• **TEXT EXCERPT**:
We also need it because it allows the liver to store extra sugar as well. All fine and good so far.

As humans, it is important to have insulin for this other reason: fat storage. When no more can be stored in the liver or cells as glucose/glycogen, the body basically has to store it somewhere else as fat. Yeah, it sucks, but it still makes sense in terms of energy because it still possible to turn that fat back into usable energy later. So, what I am saying is don't hate on our buddy insulin. He's a hard working one that insulin. 

So let's take a look at how this works in our diets. 

Every time that we eat, insulin is released. The amount that is released is largely dependent on the type of food eaten. I will simplify things into these groups: Low Glycemic Index (LGI) Carbs, High Glycemic Index (HGI) Carbs, Protein, and Fat. Some examples of LGI carbs would be beans, cruciferous veggies, leafy greens, some berries. Some examples of HGI carbs would be white bread, candy, potatoes, honey
Here is a list of things on a glycemic index - don't get too into the detail, it can get exhausting, look for trends.

Sorry, getting lengthy here, so I will try to hurry this up
LGI carbs, Protein, and Fat stimulate a relatively low insulin response
HGI carbs stimulate a relatively high insulin response 

Now, imagine you eat a steady amount of all four at every meal. Try a steak sandwich (fat, protein, HGI carbs) with a small side salad (LGI carbs) for every meal of one day, for example. In regards to insulin, it is constantly at work, constantly being told by the liver and cells that they can no longer store any more sugar, so it has to store it as fat. Sure, not the worst, or even unhealthiest thing around, but it wreaks havoc on the body over time. Not only are you storing fat more because your body can't take up any more purely because of volume; your body even starts getting desensitized to insulin's presence. And there you have it, Type 2 Diabetes.

Not everyone I train is on their way to Diabetes by any means, but it is important to understand that even if you feel like you eat 'healthy and organic,' there is more going on than just that in terms of fat loss.

Quick side note: Will probably rant about FAD diets soon. But it is interesting to digest why they become FADs and what the science is behind them. More to come.

• **TASK INSTRUCTIONS**:
From the insulin text, extract the passage from "As humans, it" up to and including "in our diets.", copying it word for word.

• **DATA SHOWN**:
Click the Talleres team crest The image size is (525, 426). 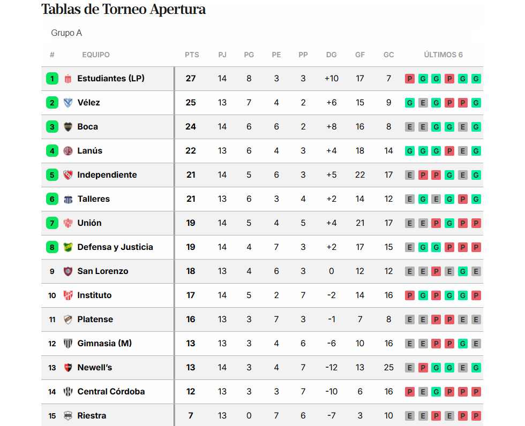coord(68,199)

• **THE ANSWER**:
As humans, it is important to have insulin for this other reason: fat storage. When no more can be stored in the liver or cells as glucose/glycogen, the body basically has to store it somewhere else as fat. Yeah, it sucks, but it still makes sense in terms of energy because it still possible to turn that fat back into usable energy later. So, what I am saying is don't hate on our buddy insulin. He's a hard working one that insulin. 

So let's take a look at how this works in our diets.